Applying social determinants of health indicator data for advancing health equity
Bay Area Regional Health Inequities Initiative (BARHII)
Applying social determinants of health indicator data for advancing health equity (PDF) describes how to collect, analyze, and share data related to the social determinants of health, and identifies a core set of fifteen indicators.
This guide was developed by the Bay Area Regional Health Inequities Initiative (BARHII) Data Committee. It describes how to collect, analyze, share, and display data related to a prioritized list of social determinants of health living condition (SDOH-LC) indicators. It includes information on each of the indicators, data sources, research methodology, and detailed instructions for acquiring data. The guide is broken up into several sections.
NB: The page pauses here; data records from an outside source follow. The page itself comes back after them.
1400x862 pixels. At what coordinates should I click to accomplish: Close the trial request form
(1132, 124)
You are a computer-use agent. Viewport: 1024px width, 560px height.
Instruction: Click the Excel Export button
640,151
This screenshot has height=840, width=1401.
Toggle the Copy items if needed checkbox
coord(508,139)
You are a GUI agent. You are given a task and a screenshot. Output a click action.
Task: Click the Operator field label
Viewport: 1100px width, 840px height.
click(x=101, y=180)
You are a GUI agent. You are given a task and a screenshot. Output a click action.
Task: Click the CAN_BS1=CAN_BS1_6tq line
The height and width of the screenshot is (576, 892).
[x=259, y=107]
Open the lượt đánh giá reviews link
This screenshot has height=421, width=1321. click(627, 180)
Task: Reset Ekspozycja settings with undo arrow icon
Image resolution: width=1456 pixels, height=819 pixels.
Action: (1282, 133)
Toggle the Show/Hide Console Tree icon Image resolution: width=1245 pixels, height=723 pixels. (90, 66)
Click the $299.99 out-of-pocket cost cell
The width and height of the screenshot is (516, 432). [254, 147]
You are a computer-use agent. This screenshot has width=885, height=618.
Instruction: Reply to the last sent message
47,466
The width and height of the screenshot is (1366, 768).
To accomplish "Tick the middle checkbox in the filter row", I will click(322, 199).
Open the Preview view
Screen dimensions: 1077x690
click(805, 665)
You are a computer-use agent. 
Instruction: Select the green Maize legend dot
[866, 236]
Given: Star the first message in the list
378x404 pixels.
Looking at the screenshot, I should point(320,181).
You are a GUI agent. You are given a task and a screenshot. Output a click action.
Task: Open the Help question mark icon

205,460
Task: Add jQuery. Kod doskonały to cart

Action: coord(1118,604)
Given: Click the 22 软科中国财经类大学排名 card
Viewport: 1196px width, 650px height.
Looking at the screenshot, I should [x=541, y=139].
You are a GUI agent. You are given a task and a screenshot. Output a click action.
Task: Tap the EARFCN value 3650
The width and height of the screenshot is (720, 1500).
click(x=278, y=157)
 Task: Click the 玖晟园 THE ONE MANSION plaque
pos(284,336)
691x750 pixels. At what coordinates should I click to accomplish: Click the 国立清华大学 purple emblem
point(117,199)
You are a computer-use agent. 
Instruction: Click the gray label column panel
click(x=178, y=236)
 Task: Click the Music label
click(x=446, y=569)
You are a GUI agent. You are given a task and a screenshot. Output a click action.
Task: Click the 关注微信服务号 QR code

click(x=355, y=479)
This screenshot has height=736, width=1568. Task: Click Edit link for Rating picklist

The first section, the introduction, includes information about BARHII and the recommendations for the use of the SDOH-LC indicators. There is an FAQ located in this section and a list of the indicators. The Guide is further categorized by "Domains"—economic, service, social and physical.
Each domain is further subdivided by indicator. Each indicator reviews the factors attributable to health and data sources, methodology and instructions are included for the health equity analysis. At the end of each indicator, local examples from the Bay Area in California are included.
When to use
Use the "Factors Attributable to Health" at the beginning of each indicator as talking points with other sectors, stakeholders, and decision makers to build a shared understanding of Social Determinants of Health. The local health department examples at the end of each indicator section can be useful to spark conversation and provide ideas for local action. There are detailed instructions on getting local data from national databases. These include the Bureau of Labor Statistics, Living Wage Calculator, and Uniform Crime Reports. Appendix B gives detailed instructions accompanied by screen shots of finding census tract data for educational attainment in the American Community Survey (ACS) data. These instructions could be used to help search for other data sets.
The authors suggest that once data is gathered and analyzed, it could be used:
- To justify prioritizing programs and policy changes for certain areas
- Identify if changes have occurred to continue or change course for programs/policies
- To mobilize a community to action
- To design, implement and evaluate the 10 essential services (see pp. 20-21)
Things to consider
This guide is quite complex and a large investment of time will be required to collect, analyze and display these indicators. Much of the data development and analysis will require an epidemiologist, skilled statistician and/or Geographic Information System (GIS) specialist. However, the detailed instructions for accessing some of the data needed for the indicators should be adequate for most public health professionals.